31 points by greenie_beans on March 22, 2024 | hide | past | favorite | 67 comments


I haven't read the actual law, but the description of it sounds like it's limited to things like imitating an artists voice. Certainly it makes sense to not allow a recording that claims to be Luke Combs singing, oh, say his new song "Fast Car"[1]. But, does it mean one couldn't create a voice that sounds a lot like Luke Combs as long as it's well labelled as AI-generated?

[1]Yes, I know it's a Tracy Chapman song.


There's a lot of room for artistic expression that could be protected under the 1st amendment

https://www.youtube.com/watch?v=gnEIeVWLtbU


> But, does it mean one couldn't create a voice that sounds a lot like Luke Combs as long as it's well labelled as AI-generated?

I don't think so. It amends previous protections preventing folks from using an artist's likeness to include voice.
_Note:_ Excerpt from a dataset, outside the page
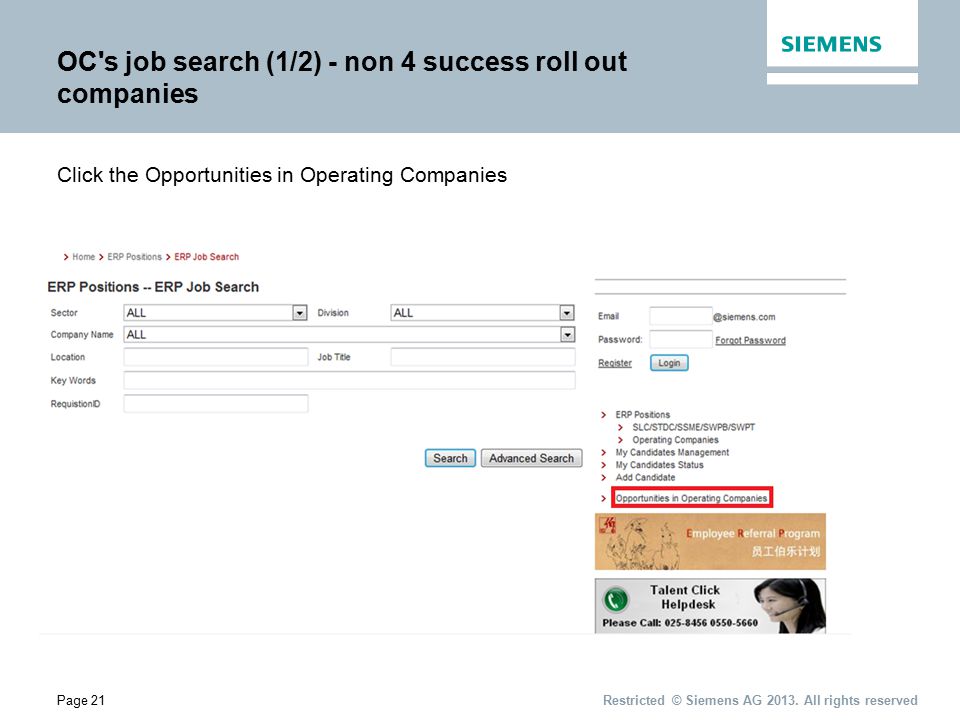Viewport: 960px width, 720px height.
Task: Click the Forgot Password link
Action: point(750,340)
I don't think you could, for instance, create a TV commercial using someone's image and simply label it as AI to get around those protections.

The whole point of the law is to protect the likeness of a person. If you can just slap a label on it that would make it pointless.


I'm sure someone might try to argue that the AI generated song might constitute something like an "AI cover", but I would disagree. The issue is the creative act. Humans are creative and can emulate or even "cover" a song as close as possible and it's still largely protected as long as you don't explicitly mislabel it as the original or attempt to pass it as the original ("original" in this sense being the rights holder and owner).

An AI generated song, I would argue, is not really "creative" in the same sense. It's not even really a cover. It's a generated output built on the original IP to a degree that is well beyond human capacity because it's not human at all. It's machine generation and not artistic creation. People like to conflate the two, but they're being wilfully ignorant of the clear differences between the two. Prompting an AI model to output something is not the same thing as making it oneself. The only human element of an AI song is the prompt and not the output.

It's more likely that an AI song should and will be treated in the same way as clearing a sample in hip-hop, for example, even though it's also different in important ways.


> The only human element of an AI song is the prompt and not the output.

I'd argue against that. A lot of "serious" AI art isn't just throw a prompt and you're done. There's additional editing on top of that (of course content aware fill isn't AI because...reasons). And even then, have you seen prompts for really good stuff? Those are def not one shot things, and are a creative process in itself. It's annoying honestly, since I'm rarely ever able to get images that are as good as I've seen.


Reminds me of the debate at my university when I tried to declare my computer as my "instrument."

"That's not REAL music." I changed schools, eventually changed majors.. but now the place that rejected my computer now has a "music technology" degree.

editing to say that music that wasn't real went on to be a massive genre - hard to put "creativity / art" in a box.


I was talking about an AI song where you say "give me a Wu-Tang Clan song in the style of Elvis Presley using steel drums".

You brought up AI visual art, and used the word "editing" to describe what happens after the image is generated from the prompt. I think that's a very important distinction --- between creating an image or work of art by your own hand (yes even in something like Illustrator or digital art tools because people like to erroneously conflate those with AI image generation) and editing the output of an AI model. I would argue the same happens in a DAW with an AI song.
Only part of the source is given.